The Institute of Arctic Biology or IAB of the University of Alaska Fairbanks, is located in Fairbanks, Alaska, US. The institute was established in 1963 by the Board of Regents of the University of Alaska, with Laurence Irving serving as its founding director. The mission of IAB is to advance basic and applied knowledge of high-latitude biological systems through research, education, and service. The Institute supports faculty, post-doctoral, and graduate research in wildlife biology and management, ecology, evolutionary biology, physiology, genetics, biomedicine, bioinformatics, and computational biology. IAB faculty hold joint appointments with other departments at UAF in the College of Natural Science and Mathematics and the School of Natural Resources and Agricultural Sciences.

Important facilities and research programs that the Institute of Arctic Biology supports are:

- The Alaska Cooperative Fish and Wildlife Research Unit (AKCFWRU) is part of a nationwide cooperative program initiated in 1935 to promote research and graduate student training in the ecology and management of fish, wildlife, and their habitats.
- The Alaska Geobotany Center (AGC) is dedicated to understanding northern ecosystems through the use of geographic information systems, remote sensing, field experiments, and cooperative team research projects.
- The Alaska IDeA Networks for Biomedical Research Excellence (AK INBRE) is an Institutional Development Award (IDeA) funded by the National Center for Research Resources (NCRR), a division of the National Institutes of Health (NIH). Alaska INBRE is a statewide program to support new faculty, conduct research, provide new equipment, expand research infrastructure, and train Alaska students in biomedical research.
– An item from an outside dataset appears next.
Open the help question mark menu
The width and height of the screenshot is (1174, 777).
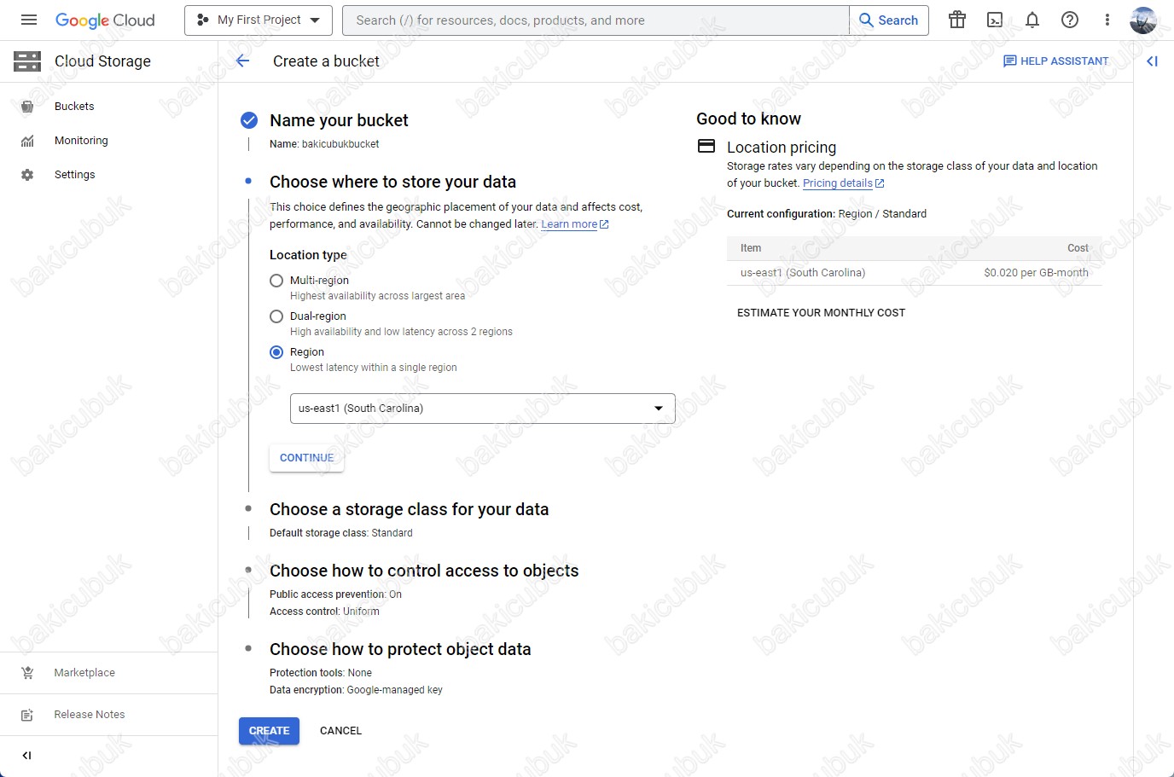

- The Bonanza Creek Long Term Ecological Research (BNZ LTER) program is located in the boreal forest of interior Alaska, USA. The site was established in Fairbanks, Alaska in 1987 as part of the National Science Foundation's LTER Program.
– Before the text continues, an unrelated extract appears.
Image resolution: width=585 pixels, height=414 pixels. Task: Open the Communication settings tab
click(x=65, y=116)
- The Center for Alaska Native Health Research (CANHR) builds relationships and research-based knowledge to improve the health of Alaskans and Alaska Native people. CANHR works collaboratively with rural communities, organizations, and individuals to support research addressing leading Tribal health priorities in Alaska including: suicide; substance misuse and mental health; child and adolescent health; nutrition, physical activity, and cardiovascular disease; and oral health.
- The Genomics Core Lab is a centralized research facility at the University of Alaska Fairbanks. The Core Lab offers a variety of instruments for genomics, proteomics, analytical chemistry, and other general scientific applications as well as library preparation, sequencing services, and support and training for a varied suite of molecular biology and analytical chemistry instrumentation.
- The IAB Health and Metabolism Research Core (HaMR Core) provides access to state-of-the-art MR techniques for the UA system. The facility has two NMR spectrometers (300 MHz and 600 MHz) that are able to perform a wide range of modern NMR techniques on small peptide structure determination, organic teaching chemistry support, metabolomics, and environmental samples. The facility also has a 1.5 Tesla MRI that can be used for both imaging and spectroscopy and a Dual-energy X-Ray Absorptiometry instrument designed to look at lean body mass, adipose tissue, and bone density..
- The IAB Research Greenhouse provides a reliable environment for growing plants for research and educational projects year-round.
- The Toolik Field Station is a world-renowned Arctic climate change research station located in the northern foothills of the Brooks Range, Alaska, US. This location affords access to the Brooks Range, the Arctic Foothills, and the Arctic Coastal Plain. The station also serves as a base camp for researchers working along the ecological transect from tundra to taiga to boreal forest along the Dalton Highway, from Prudhoe Bay to Fairbanks, Alaska.
- The Transformative Research in Metabolism (TRiM) center is an Centers of Biomedical Research Excellence (COBRE) award funded by the National Institutes of Health (NIH). TRiM supports interdisciplinary biomedical research to study hibernation and metabolism with the long-term goal of developing therapies to treat metabolic diseases such as diabetes, obesity, sarcopenia, and cardiovascular disease.